I’ve of course told this story a lot, but it bears repeating one more time. In the 80s and early 90s, Star Trek: The Next Generation and Star Trek: Deep Space Nine had an unusual direct-to-syndication deal, whereby they would be included as first-run series as part of a syndication package local affiliates of the major national networks could bid on to fill gaps in their programming schedule, which would otherwise include stuff like game shows or reruns of popular series from past decades. For those outside of the US, in this country our national networks have local regional partners for every municipal area, and while they all get the network’s primetime shows, stuff like local news and weather will be different station to station. Back in those days the syndicated shows were different too, which could lead to weird things, like, say Star Trek: The Next Generation and Star Trek: Deep Space Nine competing with each other (and sometimes even reruns of each other) because two different local affiliates for two different networks decided to air them both in the same timeslot. It…wasn’t always the best system, let’s say.
But even though I only had three channels, it never bothered me. I’ve never been a huge TV person (partly because of this), so I didn’t care. I had PBS, cartoon shows and Star Trek. What more could I possibly want? But all that changed in 1995 with our shiny new satellite dish. And while it was certainly exciting to have so many new channels to explore, it came with a serious price.
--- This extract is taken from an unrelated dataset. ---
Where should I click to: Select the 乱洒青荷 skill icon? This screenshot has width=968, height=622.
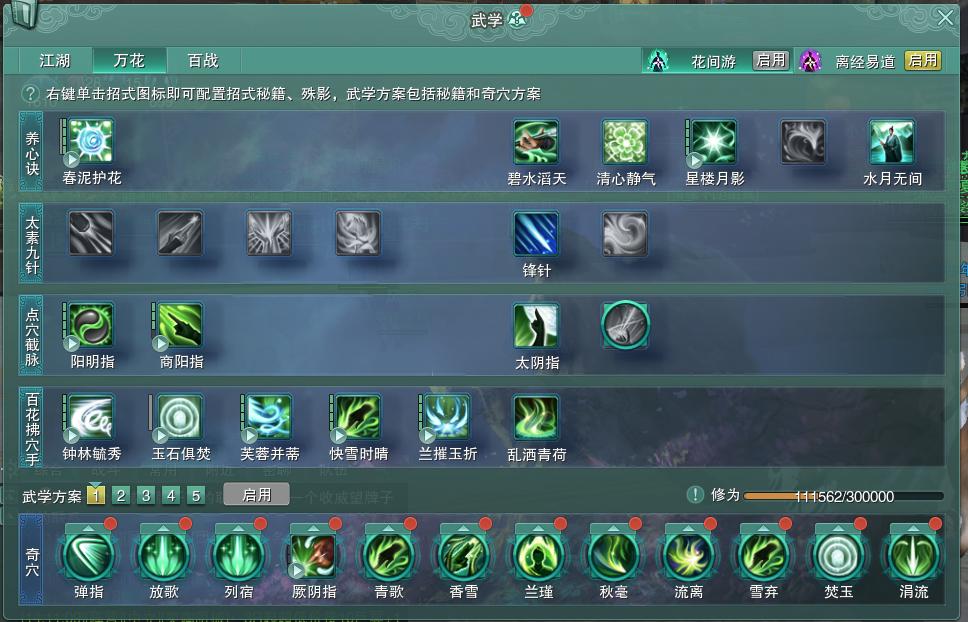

In the mid-90s, the satellite provider my family used didn’t offer local channels, instead providing a generic national version of PBS and the networks with no regional content whatsoever. This included syndication, so that was the abrupt end of my association with Star Trek on television, I thought forever (while Star Trek Voyager was sold as an exclusive to UPN, Paramount’s ill-advised attempt to make a network to compete with ABC, NBC, CBS and FOX, UPN wasn’t included in our satellite package either until Voyager had ended. In fact, we didn’t get UPN until midway through Enterprise‘s first season).
This also means that 1995 is where I drop out of Vaka Rangi’s narrative, effectively for good. I’ll pop by to check in on Star Trek every so often over the next half-decade (usually with a somewhat baffled and concerned expression on my face) and it will always be something I default to saying I broadly like, but my fever for adventure At the Edge of the Final Frontier will be nowhere near this intense again. My passion will briefly return to flashpoint levels once TNN picks up Star Trek: The Next Generation reruns in 2000 and the Star Trek: Deep Space Nine DVD box sets are announced three years later, but I’ve already talked a lot about that in the Next Generation section.…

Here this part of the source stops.